### WORK TO COMPLETE
Please copy each line of the listing that includes the string "agent".

### MATERIAL FOR THE TASK
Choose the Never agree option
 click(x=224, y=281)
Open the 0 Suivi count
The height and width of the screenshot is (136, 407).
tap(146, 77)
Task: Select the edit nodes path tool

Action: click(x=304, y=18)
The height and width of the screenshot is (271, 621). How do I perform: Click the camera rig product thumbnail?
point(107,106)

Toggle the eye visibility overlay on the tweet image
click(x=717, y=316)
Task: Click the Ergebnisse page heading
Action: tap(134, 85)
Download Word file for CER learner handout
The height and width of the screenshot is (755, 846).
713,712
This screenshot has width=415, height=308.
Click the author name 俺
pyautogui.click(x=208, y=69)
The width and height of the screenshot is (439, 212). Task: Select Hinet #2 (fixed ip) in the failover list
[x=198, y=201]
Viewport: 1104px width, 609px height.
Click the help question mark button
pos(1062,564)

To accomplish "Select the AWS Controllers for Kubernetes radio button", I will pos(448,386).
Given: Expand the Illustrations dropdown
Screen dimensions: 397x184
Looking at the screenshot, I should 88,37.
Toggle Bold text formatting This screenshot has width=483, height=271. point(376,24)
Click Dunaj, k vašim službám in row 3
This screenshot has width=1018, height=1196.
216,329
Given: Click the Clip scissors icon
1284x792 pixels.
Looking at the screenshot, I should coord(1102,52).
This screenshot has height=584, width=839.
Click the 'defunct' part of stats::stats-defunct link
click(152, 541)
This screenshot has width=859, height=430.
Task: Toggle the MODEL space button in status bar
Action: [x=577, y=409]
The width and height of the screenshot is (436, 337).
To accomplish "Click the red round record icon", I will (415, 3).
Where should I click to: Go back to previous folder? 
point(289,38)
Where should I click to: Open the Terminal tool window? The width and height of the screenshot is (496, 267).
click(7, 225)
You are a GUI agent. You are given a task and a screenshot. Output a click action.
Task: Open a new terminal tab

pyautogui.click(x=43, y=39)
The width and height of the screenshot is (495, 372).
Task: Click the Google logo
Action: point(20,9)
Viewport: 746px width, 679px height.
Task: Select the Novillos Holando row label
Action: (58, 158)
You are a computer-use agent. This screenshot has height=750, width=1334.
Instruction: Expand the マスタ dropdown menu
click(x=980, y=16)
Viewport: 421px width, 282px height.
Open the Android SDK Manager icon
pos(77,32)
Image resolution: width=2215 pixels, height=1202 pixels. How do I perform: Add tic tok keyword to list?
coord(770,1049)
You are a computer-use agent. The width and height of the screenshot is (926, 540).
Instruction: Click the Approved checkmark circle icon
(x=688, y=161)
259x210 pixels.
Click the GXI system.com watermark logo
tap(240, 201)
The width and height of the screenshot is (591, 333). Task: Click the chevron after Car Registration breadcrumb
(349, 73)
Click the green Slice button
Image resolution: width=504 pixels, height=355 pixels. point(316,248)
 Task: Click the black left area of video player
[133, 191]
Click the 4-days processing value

### SOLUTION TO THE EXERCISE
You are a GUI agent. You are given a task and a screenshot. Output a click action.
You are a computer-use agent. This screenshot has height=750, width=1334.
You are a computer-use agent. The width and height of the screenshot is (926, 540).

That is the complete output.